SUPPLIED RECORDS -
★ ★ ★ ★
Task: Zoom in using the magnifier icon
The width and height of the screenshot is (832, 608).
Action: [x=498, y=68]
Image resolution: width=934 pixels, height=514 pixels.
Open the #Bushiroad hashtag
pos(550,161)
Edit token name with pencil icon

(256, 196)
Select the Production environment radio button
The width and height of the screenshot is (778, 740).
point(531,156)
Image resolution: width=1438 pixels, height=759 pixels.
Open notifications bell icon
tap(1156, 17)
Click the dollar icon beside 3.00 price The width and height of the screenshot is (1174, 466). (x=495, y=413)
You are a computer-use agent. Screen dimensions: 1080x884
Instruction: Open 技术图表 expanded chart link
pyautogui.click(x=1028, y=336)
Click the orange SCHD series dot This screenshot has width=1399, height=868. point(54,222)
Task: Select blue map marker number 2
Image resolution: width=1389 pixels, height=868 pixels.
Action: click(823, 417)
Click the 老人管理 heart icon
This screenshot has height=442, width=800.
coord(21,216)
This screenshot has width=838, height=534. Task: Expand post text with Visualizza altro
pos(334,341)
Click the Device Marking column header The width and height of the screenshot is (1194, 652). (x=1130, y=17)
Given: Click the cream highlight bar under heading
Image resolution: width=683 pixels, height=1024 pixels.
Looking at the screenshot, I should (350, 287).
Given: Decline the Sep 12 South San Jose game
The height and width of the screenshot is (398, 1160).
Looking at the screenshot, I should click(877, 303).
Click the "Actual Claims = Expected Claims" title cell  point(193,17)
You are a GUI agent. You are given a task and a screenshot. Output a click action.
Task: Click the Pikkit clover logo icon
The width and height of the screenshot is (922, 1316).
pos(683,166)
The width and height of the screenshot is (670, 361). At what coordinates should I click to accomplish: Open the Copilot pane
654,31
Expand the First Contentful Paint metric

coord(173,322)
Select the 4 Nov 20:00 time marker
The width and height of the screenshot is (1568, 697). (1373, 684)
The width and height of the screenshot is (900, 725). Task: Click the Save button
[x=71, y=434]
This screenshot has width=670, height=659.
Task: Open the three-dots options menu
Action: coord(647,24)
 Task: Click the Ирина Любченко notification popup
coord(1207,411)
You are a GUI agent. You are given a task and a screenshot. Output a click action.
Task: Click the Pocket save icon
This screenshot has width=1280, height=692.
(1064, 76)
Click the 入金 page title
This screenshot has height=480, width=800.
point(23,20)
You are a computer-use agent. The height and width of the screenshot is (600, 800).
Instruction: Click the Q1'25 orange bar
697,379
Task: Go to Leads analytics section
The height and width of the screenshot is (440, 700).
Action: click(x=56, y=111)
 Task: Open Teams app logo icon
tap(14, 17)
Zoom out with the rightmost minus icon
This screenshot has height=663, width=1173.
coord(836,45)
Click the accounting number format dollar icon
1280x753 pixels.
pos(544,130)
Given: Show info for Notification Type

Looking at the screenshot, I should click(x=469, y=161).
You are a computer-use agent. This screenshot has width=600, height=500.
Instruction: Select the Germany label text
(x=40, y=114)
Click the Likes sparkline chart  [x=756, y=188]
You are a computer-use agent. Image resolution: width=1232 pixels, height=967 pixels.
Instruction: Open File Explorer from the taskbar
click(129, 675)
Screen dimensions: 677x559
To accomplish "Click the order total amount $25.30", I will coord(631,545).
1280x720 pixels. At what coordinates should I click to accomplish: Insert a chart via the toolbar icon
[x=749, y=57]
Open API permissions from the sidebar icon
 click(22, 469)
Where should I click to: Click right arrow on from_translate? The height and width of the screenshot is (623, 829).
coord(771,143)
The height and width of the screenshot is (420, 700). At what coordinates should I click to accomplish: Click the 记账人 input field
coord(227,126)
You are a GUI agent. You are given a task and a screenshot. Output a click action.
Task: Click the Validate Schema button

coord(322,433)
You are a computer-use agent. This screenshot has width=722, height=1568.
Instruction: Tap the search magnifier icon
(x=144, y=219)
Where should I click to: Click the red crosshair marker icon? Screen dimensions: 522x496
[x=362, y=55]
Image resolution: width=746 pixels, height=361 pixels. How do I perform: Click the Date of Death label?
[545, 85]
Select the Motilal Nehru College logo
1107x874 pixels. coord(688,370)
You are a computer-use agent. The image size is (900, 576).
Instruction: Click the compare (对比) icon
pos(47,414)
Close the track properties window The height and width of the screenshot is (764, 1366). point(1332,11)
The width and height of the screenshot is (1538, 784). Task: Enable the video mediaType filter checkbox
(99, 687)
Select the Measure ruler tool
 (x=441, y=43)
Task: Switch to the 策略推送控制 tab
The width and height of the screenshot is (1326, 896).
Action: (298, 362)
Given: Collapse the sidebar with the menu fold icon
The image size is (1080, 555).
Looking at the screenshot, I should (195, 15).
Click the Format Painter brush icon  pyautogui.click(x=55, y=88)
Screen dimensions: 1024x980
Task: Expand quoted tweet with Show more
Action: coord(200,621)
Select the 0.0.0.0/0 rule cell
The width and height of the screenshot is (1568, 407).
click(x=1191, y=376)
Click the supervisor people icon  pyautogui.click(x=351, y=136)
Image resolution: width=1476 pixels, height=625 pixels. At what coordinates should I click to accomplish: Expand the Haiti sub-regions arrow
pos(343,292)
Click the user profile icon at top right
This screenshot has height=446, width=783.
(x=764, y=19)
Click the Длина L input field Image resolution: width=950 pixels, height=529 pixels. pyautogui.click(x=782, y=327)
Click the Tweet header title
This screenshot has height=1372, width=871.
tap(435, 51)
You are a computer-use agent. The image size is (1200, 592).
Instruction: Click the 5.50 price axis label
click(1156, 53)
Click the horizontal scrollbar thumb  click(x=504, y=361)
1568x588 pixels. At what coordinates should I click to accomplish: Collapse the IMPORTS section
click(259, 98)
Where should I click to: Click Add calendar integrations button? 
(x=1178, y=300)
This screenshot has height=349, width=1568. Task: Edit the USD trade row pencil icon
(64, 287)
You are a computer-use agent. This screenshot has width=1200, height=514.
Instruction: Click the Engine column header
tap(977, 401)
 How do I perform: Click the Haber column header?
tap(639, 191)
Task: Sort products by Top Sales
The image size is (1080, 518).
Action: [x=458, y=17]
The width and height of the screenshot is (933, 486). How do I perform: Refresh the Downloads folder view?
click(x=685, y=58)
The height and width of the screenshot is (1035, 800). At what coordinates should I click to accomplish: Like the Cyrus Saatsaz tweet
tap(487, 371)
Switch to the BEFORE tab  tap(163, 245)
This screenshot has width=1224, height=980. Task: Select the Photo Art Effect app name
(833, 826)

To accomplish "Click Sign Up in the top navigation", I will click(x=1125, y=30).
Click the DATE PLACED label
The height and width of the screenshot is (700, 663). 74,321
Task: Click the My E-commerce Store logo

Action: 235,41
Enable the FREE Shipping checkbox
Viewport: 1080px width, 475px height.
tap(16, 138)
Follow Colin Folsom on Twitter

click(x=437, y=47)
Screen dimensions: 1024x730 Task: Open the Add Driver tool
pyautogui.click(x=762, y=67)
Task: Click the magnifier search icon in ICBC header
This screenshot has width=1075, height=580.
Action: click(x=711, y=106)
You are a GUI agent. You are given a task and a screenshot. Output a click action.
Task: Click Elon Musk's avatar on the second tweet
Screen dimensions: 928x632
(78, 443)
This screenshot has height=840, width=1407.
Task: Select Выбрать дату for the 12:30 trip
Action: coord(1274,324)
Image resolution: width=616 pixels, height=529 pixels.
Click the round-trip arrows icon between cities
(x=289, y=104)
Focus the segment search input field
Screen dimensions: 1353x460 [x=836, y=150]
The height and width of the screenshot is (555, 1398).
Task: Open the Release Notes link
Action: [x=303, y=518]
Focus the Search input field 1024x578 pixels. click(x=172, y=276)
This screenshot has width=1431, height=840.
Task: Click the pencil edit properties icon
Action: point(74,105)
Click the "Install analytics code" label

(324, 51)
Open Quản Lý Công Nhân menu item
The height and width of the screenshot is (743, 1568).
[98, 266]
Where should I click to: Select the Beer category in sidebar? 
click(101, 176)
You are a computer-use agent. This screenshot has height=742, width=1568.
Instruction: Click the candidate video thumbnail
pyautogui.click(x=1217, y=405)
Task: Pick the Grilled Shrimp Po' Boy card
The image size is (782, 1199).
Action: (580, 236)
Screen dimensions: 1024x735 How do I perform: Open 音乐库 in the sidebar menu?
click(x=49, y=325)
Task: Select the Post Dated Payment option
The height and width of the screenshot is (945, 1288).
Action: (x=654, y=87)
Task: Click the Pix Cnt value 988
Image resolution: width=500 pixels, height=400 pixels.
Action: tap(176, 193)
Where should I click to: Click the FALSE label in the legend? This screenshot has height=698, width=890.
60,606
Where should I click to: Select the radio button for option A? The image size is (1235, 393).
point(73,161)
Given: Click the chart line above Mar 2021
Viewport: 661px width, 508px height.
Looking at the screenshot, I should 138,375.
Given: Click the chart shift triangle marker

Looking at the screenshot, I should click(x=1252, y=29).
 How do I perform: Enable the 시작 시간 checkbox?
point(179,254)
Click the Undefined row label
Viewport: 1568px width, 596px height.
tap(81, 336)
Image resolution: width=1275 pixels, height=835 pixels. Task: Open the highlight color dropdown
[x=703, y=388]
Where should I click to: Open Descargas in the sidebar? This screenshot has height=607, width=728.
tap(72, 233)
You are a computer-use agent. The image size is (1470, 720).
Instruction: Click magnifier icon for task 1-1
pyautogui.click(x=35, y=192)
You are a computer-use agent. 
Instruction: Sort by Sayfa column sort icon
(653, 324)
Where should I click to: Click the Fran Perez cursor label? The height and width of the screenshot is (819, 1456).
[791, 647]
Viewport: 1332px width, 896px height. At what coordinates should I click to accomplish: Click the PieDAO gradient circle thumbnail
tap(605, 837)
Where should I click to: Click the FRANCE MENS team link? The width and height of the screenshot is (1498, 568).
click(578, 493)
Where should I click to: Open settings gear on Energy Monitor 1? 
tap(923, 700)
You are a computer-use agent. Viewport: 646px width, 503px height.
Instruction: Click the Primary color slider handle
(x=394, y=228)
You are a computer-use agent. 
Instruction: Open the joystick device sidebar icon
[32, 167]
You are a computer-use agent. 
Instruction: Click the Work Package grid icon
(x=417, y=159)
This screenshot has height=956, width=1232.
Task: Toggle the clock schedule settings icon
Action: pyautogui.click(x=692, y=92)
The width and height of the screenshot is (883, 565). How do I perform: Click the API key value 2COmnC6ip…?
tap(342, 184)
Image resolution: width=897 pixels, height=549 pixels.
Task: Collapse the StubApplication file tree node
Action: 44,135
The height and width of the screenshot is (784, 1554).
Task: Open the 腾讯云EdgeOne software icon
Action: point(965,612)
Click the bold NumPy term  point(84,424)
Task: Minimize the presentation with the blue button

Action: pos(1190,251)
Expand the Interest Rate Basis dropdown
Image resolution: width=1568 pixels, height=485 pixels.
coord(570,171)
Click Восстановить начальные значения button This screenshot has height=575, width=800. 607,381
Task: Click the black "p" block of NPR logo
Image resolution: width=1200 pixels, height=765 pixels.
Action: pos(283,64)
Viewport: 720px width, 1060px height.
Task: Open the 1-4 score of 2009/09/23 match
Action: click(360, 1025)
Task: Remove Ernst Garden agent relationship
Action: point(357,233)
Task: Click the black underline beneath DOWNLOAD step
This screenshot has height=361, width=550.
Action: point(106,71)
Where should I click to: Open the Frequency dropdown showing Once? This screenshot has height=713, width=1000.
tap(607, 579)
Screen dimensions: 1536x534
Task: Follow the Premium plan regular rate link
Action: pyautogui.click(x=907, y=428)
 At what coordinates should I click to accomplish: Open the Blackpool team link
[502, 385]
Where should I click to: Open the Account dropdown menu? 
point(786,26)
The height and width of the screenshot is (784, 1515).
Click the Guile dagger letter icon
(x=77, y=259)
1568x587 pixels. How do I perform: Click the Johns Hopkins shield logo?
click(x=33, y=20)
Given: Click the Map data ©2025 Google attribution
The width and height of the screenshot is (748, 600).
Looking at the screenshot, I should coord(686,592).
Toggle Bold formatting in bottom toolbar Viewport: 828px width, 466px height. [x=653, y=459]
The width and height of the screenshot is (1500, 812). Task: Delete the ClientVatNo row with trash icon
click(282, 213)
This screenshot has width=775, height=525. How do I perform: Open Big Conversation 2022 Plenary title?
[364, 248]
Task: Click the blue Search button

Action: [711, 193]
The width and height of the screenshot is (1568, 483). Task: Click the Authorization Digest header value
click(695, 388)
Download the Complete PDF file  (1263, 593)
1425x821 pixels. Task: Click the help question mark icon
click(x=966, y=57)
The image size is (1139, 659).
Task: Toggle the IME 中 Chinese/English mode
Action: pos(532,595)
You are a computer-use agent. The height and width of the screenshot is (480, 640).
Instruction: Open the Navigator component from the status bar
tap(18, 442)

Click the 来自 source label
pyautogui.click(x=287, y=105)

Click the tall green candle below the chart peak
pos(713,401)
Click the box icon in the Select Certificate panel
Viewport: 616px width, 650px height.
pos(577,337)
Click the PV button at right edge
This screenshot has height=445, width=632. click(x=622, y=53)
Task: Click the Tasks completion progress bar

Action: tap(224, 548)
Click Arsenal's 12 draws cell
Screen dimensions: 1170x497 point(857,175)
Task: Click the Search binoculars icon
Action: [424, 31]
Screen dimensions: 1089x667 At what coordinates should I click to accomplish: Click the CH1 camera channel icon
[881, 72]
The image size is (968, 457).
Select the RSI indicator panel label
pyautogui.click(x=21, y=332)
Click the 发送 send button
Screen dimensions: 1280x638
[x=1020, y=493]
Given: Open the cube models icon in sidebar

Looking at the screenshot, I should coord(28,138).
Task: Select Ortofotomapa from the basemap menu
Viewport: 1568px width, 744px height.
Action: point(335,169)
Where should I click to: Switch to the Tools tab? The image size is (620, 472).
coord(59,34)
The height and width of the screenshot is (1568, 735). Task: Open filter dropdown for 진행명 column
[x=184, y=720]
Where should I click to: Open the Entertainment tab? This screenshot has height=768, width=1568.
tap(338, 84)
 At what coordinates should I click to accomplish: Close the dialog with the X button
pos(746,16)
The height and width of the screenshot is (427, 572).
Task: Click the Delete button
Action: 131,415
★ ★ ★ ★
EXERCISE -
Every line containing the string "number" should be pulled from the listing and copied.

OUTPUT BELOW -
Task: Select blue map marker number 2
Click the accounting number format dollar icon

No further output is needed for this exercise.